[Exercise brief] Pull each line with the string "computer" from the entries.

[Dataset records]
..............................

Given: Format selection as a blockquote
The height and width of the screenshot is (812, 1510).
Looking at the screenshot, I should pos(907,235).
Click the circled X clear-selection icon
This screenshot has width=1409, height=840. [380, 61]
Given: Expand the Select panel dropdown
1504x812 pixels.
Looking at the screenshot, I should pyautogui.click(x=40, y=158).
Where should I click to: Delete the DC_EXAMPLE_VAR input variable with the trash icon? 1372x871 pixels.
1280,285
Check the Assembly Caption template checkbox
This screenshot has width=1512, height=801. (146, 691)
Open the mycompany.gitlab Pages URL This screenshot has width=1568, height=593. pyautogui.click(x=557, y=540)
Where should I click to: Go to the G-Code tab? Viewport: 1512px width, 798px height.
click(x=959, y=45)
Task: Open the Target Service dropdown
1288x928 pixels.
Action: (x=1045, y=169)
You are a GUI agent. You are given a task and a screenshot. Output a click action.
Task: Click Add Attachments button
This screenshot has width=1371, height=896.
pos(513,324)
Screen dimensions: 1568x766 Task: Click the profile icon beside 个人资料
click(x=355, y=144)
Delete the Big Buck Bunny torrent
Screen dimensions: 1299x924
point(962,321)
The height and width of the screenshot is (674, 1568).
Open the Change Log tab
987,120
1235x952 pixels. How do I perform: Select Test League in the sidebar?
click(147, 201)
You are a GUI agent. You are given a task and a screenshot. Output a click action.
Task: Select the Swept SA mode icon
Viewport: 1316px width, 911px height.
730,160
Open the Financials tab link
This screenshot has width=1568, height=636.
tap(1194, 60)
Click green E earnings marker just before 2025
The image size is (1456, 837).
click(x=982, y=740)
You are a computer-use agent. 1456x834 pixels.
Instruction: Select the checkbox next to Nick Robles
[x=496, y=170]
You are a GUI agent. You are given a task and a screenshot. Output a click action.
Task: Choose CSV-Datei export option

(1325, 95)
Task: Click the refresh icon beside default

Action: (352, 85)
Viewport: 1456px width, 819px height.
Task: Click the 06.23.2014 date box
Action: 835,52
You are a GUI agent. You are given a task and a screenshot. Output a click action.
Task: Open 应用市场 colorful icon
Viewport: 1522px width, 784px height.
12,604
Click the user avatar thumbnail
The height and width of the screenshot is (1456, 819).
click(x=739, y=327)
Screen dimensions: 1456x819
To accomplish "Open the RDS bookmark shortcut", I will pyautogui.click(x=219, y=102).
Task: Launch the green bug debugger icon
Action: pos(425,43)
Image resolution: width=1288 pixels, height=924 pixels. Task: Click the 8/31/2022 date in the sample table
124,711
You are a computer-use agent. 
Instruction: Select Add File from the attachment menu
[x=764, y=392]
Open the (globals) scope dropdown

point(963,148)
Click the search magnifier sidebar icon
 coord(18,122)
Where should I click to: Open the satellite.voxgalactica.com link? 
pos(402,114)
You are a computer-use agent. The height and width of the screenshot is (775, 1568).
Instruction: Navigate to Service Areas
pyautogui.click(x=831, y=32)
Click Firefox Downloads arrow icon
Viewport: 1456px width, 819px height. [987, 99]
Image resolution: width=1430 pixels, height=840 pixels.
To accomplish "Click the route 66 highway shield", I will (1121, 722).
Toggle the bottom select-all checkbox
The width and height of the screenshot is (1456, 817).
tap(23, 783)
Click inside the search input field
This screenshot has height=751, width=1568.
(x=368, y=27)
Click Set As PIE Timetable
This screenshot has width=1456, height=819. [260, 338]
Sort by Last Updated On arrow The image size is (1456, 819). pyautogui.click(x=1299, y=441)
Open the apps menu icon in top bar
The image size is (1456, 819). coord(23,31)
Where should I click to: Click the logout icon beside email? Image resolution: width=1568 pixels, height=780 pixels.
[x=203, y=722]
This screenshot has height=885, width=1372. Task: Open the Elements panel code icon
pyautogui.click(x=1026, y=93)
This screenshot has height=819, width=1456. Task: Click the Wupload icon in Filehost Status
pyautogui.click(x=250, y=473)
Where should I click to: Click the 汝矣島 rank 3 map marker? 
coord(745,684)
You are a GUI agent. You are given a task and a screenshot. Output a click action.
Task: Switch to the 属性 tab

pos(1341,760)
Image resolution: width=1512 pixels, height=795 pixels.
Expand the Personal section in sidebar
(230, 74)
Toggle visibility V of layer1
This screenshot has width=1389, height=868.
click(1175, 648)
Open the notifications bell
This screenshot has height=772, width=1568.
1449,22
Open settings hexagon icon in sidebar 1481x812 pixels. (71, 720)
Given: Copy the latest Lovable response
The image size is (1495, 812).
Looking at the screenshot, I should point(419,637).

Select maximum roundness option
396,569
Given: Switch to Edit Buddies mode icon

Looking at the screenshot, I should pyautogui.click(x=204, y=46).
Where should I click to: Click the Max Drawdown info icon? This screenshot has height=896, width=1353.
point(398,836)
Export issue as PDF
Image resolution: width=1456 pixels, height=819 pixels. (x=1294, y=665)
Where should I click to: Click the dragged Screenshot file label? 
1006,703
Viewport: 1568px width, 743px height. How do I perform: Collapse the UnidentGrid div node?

..............................

[Result]
You are a computer-use agent. 1456x834 pixels.
You are a computer-use agent. 
You are a computer-use agent. The height and width of the screenshot is (775, 1568).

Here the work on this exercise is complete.